Reprint the lines below as they are, minus the pictures.

▼

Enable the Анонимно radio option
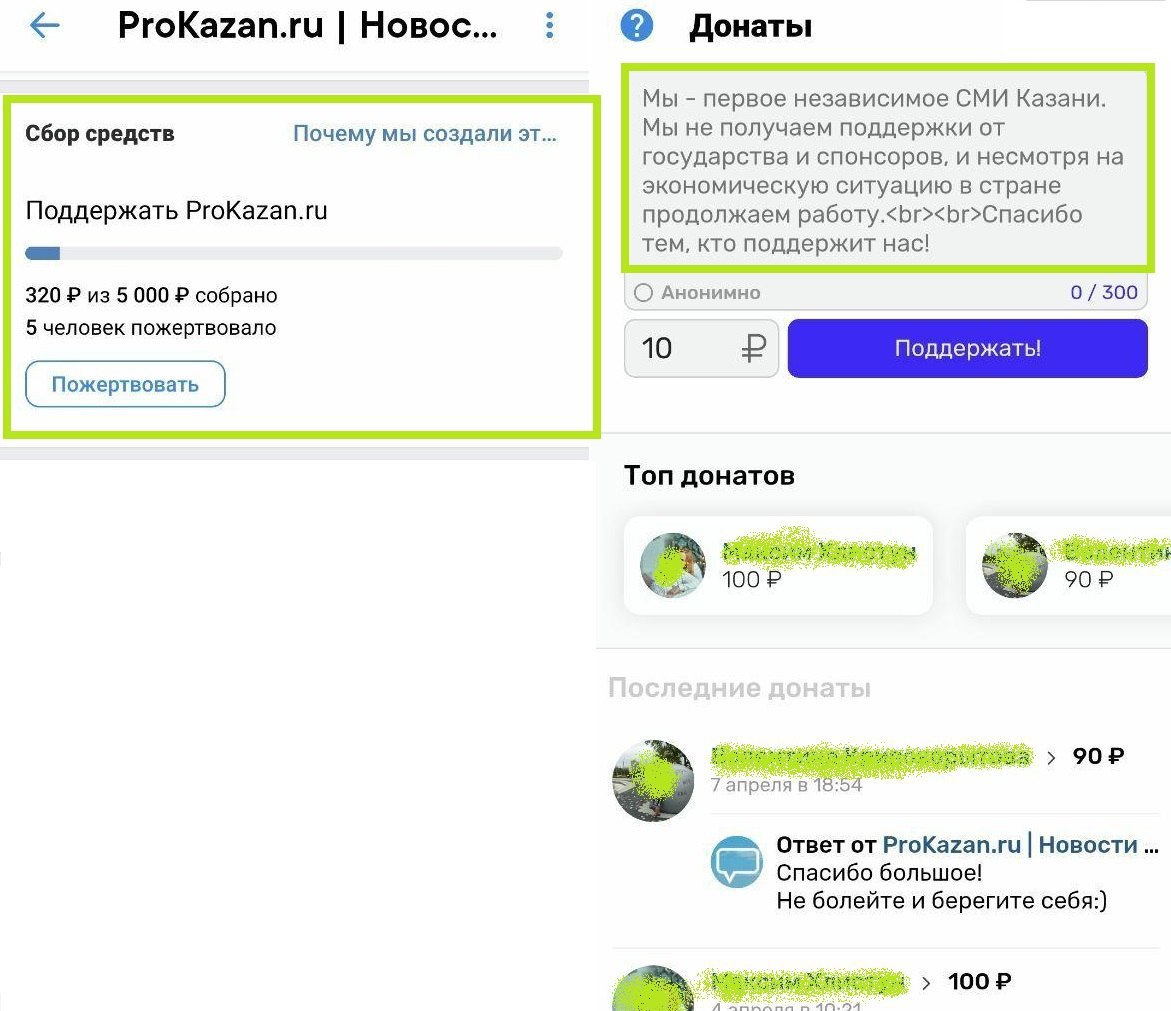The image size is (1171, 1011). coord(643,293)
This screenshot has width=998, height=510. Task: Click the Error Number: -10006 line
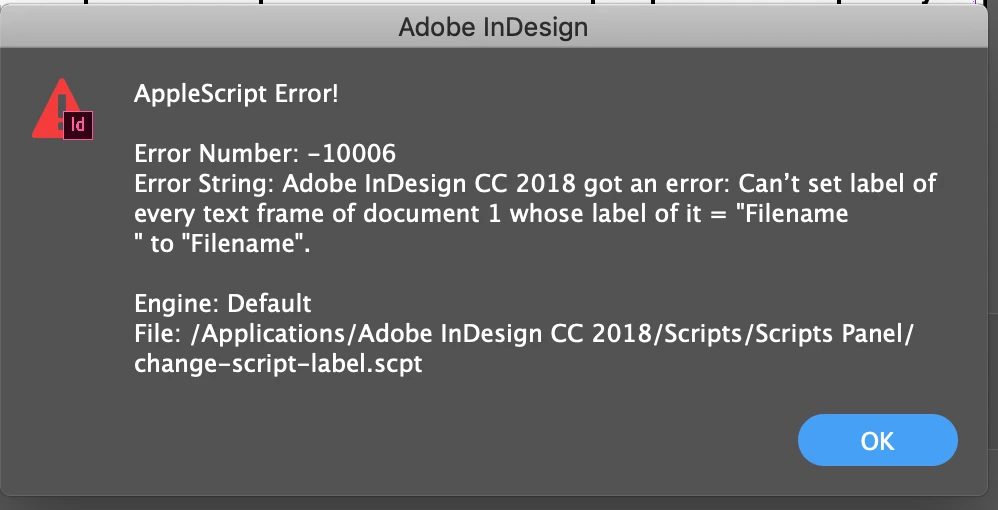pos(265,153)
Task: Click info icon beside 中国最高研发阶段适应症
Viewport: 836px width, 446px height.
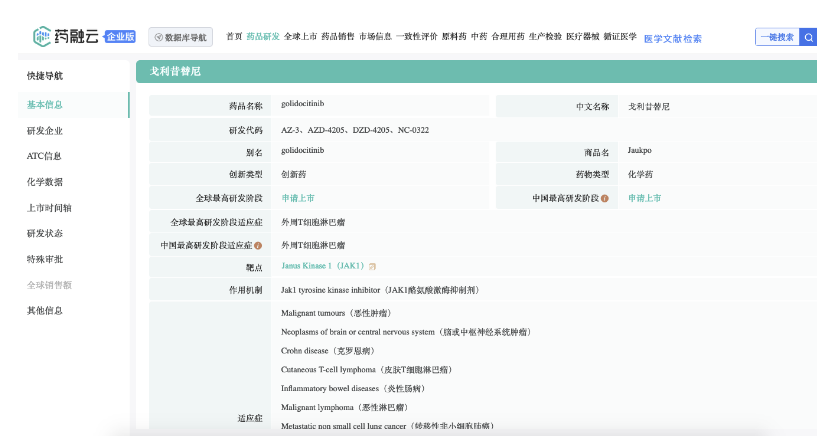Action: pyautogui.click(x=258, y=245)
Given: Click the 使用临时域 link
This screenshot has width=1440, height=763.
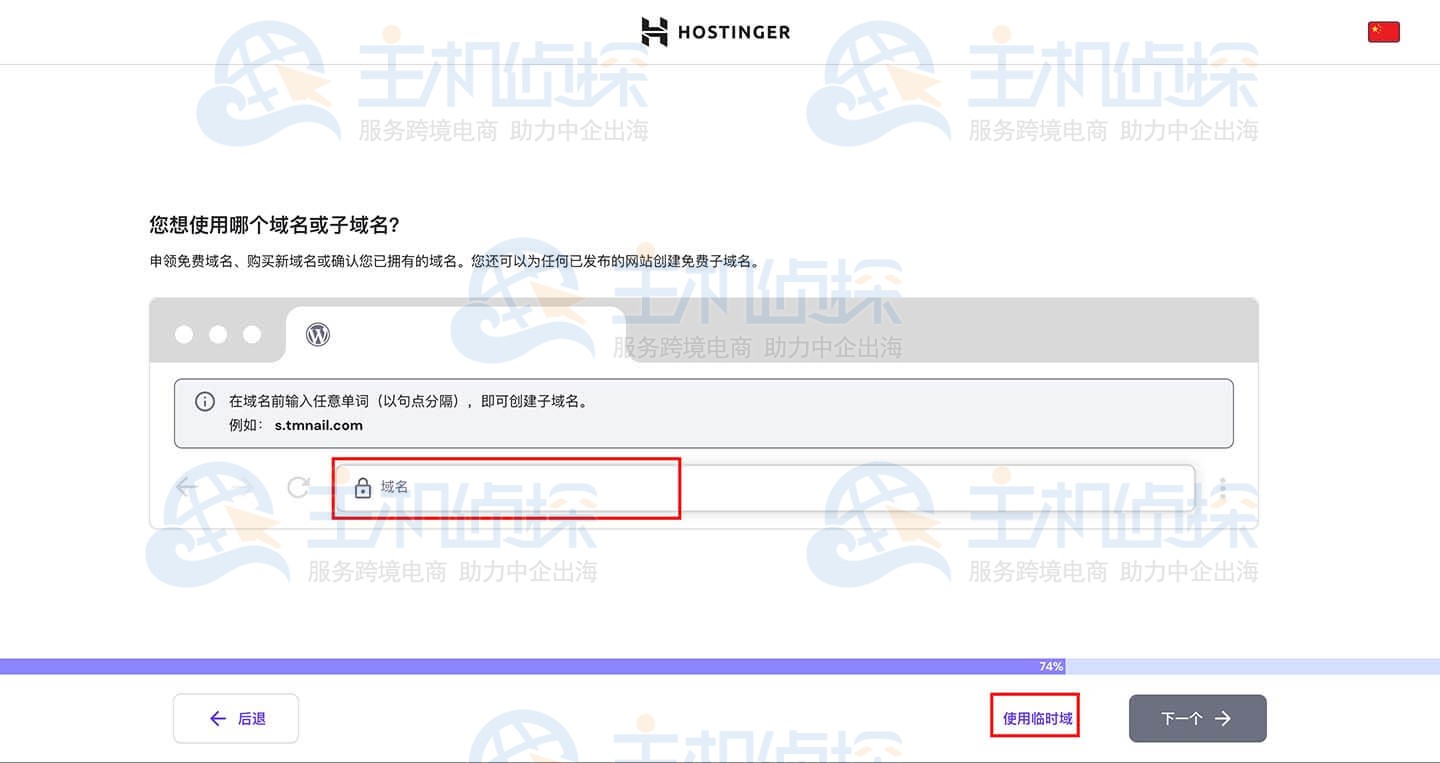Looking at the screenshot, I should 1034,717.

▲

» Worked solution
Enable the Анонимно radio option
The image size is (1171, 1011). coord(643,293)
This screenshot has width=998, height=510. Task: Click the Error Number: -10006 line
pos(265,153)
Task: Click info icon beside 中国最高研发阶段适应症
Viewport: 836px width, 446px height.
Action: pyautogui.click(x=258, y=245)
Given: Click the 使用临时域 link
This screenshot has width=1440, height=763.
Looking at the screenshot, I should 1034,717.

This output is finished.